Jacksonville is definitely up and coming. I am a native and love living here and investing here..BUT 1. there's not enough to lure Amazon headquarters...everyone who lives here knows this 2. 32206 and the Springfield rebirth is a failure...4-5 nice streets in that area and the other 200 streets is just crime ridden areas... 3. the westside will explode in the next 4-5 years...excellent area to invest in, people will make the drive no problem 4. I see Jax continuing to be a great place overall to invest in and will stay mostly a blue collar dominant city. thoughts?

@Sean Pan

@Jack Bobeck Is spot on. I think RE professionals in Jacksonville have been bullish and seen the opportunity downtown for a quite some time but really needed some leadership to come in and jolt the city awake.
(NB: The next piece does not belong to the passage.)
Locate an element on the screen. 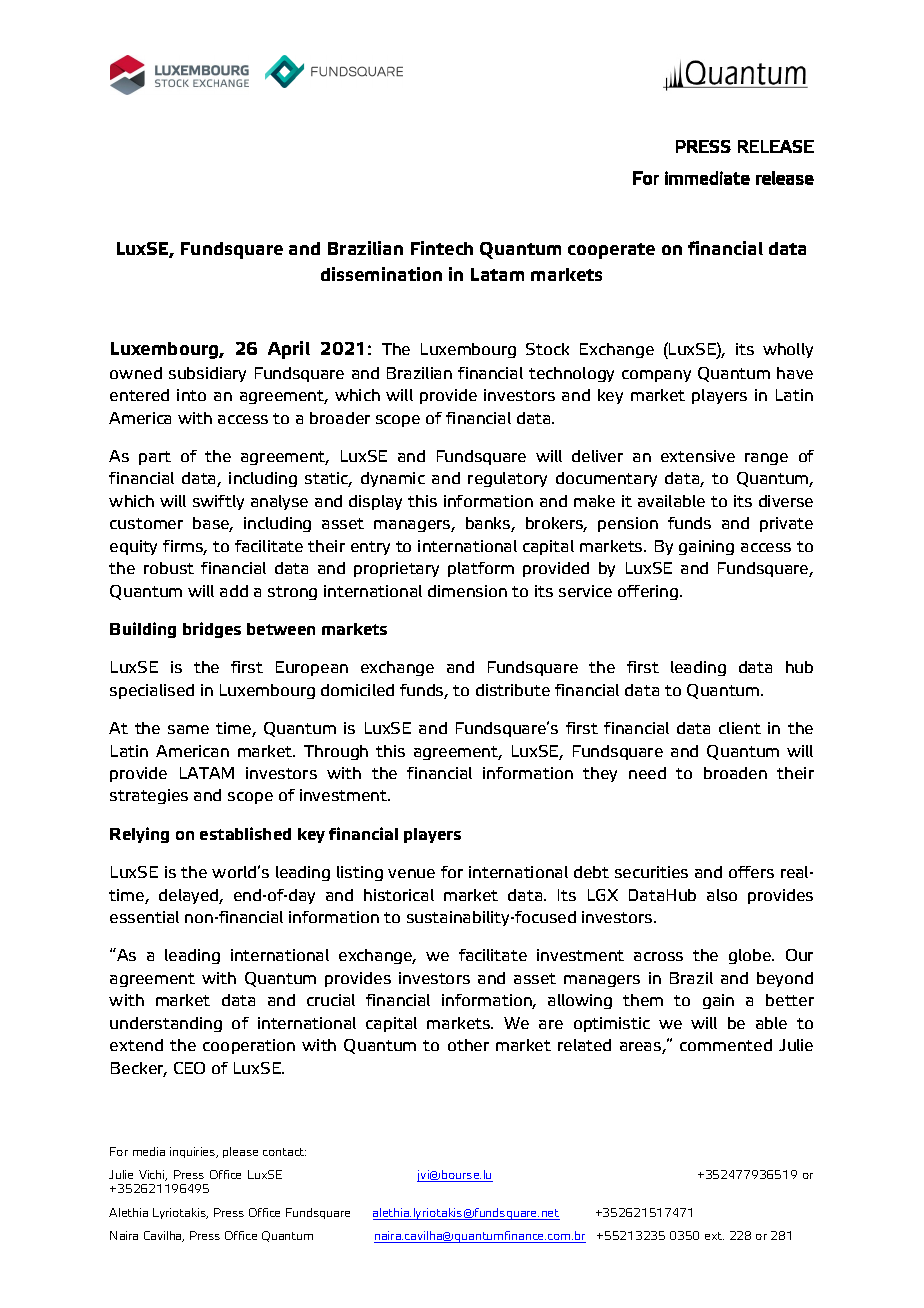 This screenshot has width=924, height=1308. offers is located at coordinates (751, 872).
Shad hopefully is exactly that. The rebirth of the Riverside/Avondale (zip: 32204) area is bound to bleed into downtown. Regardless of what Amazon does with H2, they are clearly bullish on Jax as well, as they just built a HUGE distribution center off 295.

Jaxport has won contracts from several huge companies such as Disney. Jobs continue to flow in. It's hard to find an area in Jax that is not trending upward, but my personal favorite areas are downtown, Nocatee (in St. Johns), and Riverside. I work in the Jacksonville Beaches and St. Augustine. It's hard to find flips in the Jax Beach markets, but the upside is tremendous if you can find one. The properties I have listed in JB last an average of 12 days before getting under contract.

Sean, I see that you're from California, and there are some hot markets out there for sure, but I believe your looking in the right area in Northeast FL.

Best of Luck!

This article is interesting. Apparently 55 percent of property downtown Jacksonville is owned by the government. Lots of vacant land available to develop . When i was there and investing there I noticed the same thing .

Seemed unusually for their to be so much land available in or near the downtown area of the 12 largest city in America .

The article also links to the 40 page study that was done . Didn't read it yet but plan to .

Study: Downtown Jacksonville Filled With 'Abundant Redevelopment Opportunities'


short and sweet the Springfield area is just too close to high crime areas imo and it is a hit or miss from one street to the next. 1 Street will be nice and the next will be dangerous and ran down.

I have lived here since 2004 and it has been “up and coming” since then.  I personally work downtown Jax.

I have a friend there. The up and coming area is a good place to invest if not in the high crime area.